27. Retain the accounting of disclosures for the life of the record or five years after the disclosure is made, whichever is longer; and
28. Make the accounting of disclosures available to the person named in the record upon request, unless exempted or excluded under applicable regulations.
B. Data Quality and Integrity.
- Confirm to the greatest extent practicable, upon collection or creation of PII, the accuracy, relevance, timeliness, and completeness of that information;
- Collect PII directly from the individual to the greatest extent practicable;
- Check for, and correct as necessary, any inaccurate or outdated PII used by its programs or systems annually;
- Issue guidelines ensuring and maximizing the quality, utility, objectivity, and integrity of collected or disseminated information;
- Ensure that the individual or individual’s authorized representative validate PII during the collection process;
- Ensure that the individual or individual’s authorized representative revalidate annually the PII that was collected is still accurate; and
- Document processes to ensure the integrity of PII through existing security controls.
C. Data Minimization and Retention.
- Identify the minimum PII elements that are relevant and necessary to accomplish the legally authorized purpose of collection;
- Limit the collection and retention of PII to the minimum elements identified for the purposes described in the SORN for which the individual has provided consent;
- Conduct an initial evaluation of PII holdings;
- Establish and follow a schedule for an annual review of those holdings to ensure that only PII identified in the notice is collected and retained, and that the PII continues to be necessary to accomplish the legally authorized purpose;
- Locate and remove or redact specified PII and use anonymization and re-identification techniques to permit use of the retained information while reducing its sensitivity and reducing the risk resulting from disclosure where feasible and within the limits of technology;
- Retain each collection of PII in accordance with a National Archives and Records Administration (NARA)-approved record retention schedule to fulfill the purpose(s) identified in the notice or as required by law;
- Dispose of, destroy, erase, and anonymize the PII, regardless of the method of storage, in accordance with a NARA-approved record retention schedule and in a manner that prevents loss, theft, misuse, or unauthorized access.

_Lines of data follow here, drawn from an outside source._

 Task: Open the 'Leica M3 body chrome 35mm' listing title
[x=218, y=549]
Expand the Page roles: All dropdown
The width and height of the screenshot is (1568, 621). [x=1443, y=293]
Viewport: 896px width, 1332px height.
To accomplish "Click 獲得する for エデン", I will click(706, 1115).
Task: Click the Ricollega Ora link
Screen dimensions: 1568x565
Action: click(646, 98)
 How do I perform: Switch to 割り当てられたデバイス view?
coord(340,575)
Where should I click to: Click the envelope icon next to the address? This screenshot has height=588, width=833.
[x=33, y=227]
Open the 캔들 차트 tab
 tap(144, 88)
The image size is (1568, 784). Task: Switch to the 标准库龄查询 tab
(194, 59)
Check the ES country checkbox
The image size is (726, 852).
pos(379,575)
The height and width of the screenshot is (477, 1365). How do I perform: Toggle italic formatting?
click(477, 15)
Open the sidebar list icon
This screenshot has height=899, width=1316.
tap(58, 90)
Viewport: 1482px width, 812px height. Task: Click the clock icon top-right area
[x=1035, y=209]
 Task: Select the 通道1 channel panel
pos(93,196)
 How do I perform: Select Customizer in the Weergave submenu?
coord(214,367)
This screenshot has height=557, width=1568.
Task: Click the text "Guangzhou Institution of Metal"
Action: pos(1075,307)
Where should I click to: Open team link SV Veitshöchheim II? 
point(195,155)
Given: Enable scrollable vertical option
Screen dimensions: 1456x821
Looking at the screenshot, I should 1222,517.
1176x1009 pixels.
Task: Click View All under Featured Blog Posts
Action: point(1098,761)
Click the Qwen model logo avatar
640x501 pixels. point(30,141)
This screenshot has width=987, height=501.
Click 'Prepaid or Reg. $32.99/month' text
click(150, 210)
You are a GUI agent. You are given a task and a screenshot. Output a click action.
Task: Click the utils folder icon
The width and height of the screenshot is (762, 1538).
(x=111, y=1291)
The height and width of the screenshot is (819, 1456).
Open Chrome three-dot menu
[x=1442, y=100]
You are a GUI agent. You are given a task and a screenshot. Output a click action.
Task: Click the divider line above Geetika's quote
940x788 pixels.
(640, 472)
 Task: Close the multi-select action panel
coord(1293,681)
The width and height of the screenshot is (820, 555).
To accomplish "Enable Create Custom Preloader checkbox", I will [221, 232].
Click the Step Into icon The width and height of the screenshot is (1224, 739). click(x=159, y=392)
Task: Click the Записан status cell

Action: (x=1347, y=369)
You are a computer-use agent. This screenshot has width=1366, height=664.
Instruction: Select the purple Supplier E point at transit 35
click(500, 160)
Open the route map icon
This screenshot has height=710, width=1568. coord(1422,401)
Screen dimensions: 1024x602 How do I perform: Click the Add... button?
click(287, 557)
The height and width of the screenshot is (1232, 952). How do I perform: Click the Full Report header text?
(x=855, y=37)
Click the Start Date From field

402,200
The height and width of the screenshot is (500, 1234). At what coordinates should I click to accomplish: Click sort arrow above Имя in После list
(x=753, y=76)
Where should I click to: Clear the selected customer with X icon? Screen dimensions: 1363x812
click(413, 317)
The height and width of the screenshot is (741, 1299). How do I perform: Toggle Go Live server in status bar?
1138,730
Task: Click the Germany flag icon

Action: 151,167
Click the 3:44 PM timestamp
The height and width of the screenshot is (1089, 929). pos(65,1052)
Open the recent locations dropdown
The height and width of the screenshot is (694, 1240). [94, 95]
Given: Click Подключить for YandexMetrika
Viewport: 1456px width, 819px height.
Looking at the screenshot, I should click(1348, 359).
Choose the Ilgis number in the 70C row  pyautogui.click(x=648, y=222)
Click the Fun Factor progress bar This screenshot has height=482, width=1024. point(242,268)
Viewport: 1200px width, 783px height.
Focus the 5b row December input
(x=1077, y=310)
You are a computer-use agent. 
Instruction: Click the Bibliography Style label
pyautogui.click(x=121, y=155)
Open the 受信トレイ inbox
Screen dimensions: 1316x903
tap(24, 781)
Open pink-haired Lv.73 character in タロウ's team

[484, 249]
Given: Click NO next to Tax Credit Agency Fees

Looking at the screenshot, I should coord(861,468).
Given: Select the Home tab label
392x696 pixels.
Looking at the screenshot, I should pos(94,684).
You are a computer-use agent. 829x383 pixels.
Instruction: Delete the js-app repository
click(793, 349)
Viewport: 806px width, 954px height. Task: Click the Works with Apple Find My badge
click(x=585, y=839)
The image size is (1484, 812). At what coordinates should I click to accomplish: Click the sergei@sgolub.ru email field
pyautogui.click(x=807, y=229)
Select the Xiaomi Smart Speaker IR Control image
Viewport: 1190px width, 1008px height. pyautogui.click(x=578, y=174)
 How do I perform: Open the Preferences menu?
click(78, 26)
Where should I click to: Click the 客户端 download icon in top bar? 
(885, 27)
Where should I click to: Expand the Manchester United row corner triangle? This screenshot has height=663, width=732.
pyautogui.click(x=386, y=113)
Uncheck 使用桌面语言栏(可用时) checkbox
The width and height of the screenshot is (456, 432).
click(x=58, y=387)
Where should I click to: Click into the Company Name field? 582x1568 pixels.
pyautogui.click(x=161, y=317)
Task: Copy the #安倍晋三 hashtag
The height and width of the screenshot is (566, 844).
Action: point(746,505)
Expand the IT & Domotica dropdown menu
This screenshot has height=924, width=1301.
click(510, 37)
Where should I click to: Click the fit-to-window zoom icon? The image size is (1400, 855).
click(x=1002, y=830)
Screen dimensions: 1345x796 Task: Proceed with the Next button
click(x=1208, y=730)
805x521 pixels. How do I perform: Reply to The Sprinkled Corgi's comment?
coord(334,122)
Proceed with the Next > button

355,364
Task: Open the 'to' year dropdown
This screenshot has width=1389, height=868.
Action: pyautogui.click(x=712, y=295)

- Use Agency-authorized methods to ensure secure deletion or destruction of PII (including originals, copies, and archived records);
- Configure information systems to record the date PII is collected, created, or updated and when PII is to be deleted or archived under an approved record retention schedule where feasible;
- Develop policies and procedures that minimize the use of PII for testing, training, and research;
- Implement controls to protect PII used for testing, training, and research; and
- Use techniques to minimize the risk to privacy of using PII for research, testing, or training where feasible.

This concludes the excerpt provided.